La terza sezione del libro propone un ampio sguardo transdisciplinare sulla fortuna di Gramsci nei paesi anglofoni. Alfredo Ferrara firma un saggio su quel capitolo esemplare rappresentato dalla lettura che Stuart Hall fa della stagione del thatcherismo come risposta organica alla crisi, utilizzando non solo le categorie gramsciane (rivoluzione passiva in primo luogo) ma anche una certa analogia fra il cruciale passaggio di fase degli anni Trenta vissuto da Gramsci e quello degli anni Ottanta. Il contributo di Salvatore Cingari, autore anche del saggio introduttivo al volume, cerca di evidenziare alcuni limiti interpretativi della critica “crociana” di Richard Bellamy a Gramsci, ricostruendo il percorso dello studioso inglese dagli anni Ottanta a quelli della Terza via blaireana. Non meno interessante è il contributo di Giovanni Pizza, che dimostra la perdurante influenza di Gramsci sull’antropologia anglofona contemporanea, e propone un costante confronto con la più generale evoluzione di questo campo di studi in Italia e in Europa.

Anna Rita Gabellone propone un argomento certamente poco frequentato e di particolare interesse: le considerazioni critiche di Sylvia Pankhurst sul tema dei Consigli di fabbrica, consegnate al suo quaderno privato ad oggi inedito. Il tema riapre la questione del rapporto del Partito italiano delle origini con l’emancipazione femminile a livello internazionale e potrebbe certamente aprire nuovi scenari d’indagine. L’interesse di Pankhurst per Gramsci, inoltre, mostra che la conoscenza di Gramsci in Gran Bretagna precede di molto la più nota e studiata stagione del secondo dopoguerra.

La cornice generale dell’intero lavoro è offerta dal contributo di Derek Boothman, e riguarda la natura stessa della traduzione come ponte fra culture. In Gramsci la “traducibilità dei linguaggi” è un caposaldo teorico ineludibile, una vera e propria “concezione del mondo”. «Il vero traduttore – scrive Boothman – è la comunità di arrivo di un discorso, che deve decidere essa stessa se e come vuole incorporare un concetto nella propria cultura». La lingua, insomma, non basta a far passare le idee: è necessaria anche una disponibilità, un ambiente, un contesto: specialmente nel caso di un pensiero complesso e a tratti eterodosso come quello gramsciano.

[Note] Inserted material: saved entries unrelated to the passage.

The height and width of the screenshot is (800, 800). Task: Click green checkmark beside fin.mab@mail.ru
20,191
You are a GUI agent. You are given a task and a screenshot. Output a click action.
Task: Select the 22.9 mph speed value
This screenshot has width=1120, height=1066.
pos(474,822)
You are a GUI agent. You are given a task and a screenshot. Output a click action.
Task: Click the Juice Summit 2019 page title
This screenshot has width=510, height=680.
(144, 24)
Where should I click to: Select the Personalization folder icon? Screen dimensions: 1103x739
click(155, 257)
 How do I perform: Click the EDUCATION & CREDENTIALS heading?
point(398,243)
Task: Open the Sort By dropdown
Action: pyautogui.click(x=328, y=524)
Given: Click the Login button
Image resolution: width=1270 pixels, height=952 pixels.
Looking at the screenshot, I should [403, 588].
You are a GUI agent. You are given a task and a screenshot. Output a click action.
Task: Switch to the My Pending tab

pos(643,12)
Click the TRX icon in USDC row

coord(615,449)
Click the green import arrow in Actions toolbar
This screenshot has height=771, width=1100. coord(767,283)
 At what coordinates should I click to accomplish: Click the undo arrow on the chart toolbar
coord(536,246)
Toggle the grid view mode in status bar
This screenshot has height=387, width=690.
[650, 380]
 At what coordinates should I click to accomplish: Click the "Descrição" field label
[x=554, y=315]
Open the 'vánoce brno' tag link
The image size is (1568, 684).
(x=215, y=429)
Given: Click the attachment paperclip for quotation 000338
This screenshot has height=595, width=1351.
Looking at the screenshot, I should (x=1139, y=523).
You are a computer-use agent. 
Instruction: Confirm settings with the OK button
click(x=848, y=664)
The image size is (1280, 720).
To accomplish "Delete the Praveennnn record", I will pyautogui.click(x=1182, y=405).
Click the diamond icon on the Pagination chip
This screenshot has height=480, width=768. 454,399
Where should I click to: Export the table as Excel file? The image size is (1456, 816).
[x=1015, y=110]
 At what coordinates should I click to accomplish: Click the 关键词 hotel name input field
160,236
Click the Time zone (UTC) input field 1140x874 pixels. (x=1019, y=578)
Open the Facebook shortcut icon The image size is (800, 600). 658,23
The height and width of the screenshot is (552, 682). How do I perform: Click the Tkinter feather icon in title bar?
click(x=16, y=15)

Non è un caso che fra le più recenti pubblicazioni di ambito gramsciano molte si concentrino proprio sulla traduzione, sul passaggio fra culture, sulla traducibilità, e vedo certamente un filo rosso che lega questo libro a Gramsci in Brasile. Un esempio riuscito di traducibilità filosofica, a cura di Gianni Fresu, Luciana Aliaga e Marcos Del Roio (Meltemi 2022), e L’Europa di Gramsci. Filosofia, letteratura e traducibilità, a cura di Lelio Laporta e Francesco Marola (Bordeaux 2022). E, per andare leggermente più indietro, alla collana Studi gramsciani nel mondo (Il Mulino, Fondazione Gramsci) e alla valorizzazione che delle traduzioni gramsciane è stata fatta dall’Edizione nazionale delle Opere di Antonio Gramsci a cura della Fondazione Gramsci (Treccani).
Manca Buttigieg, ma il solco è segnato.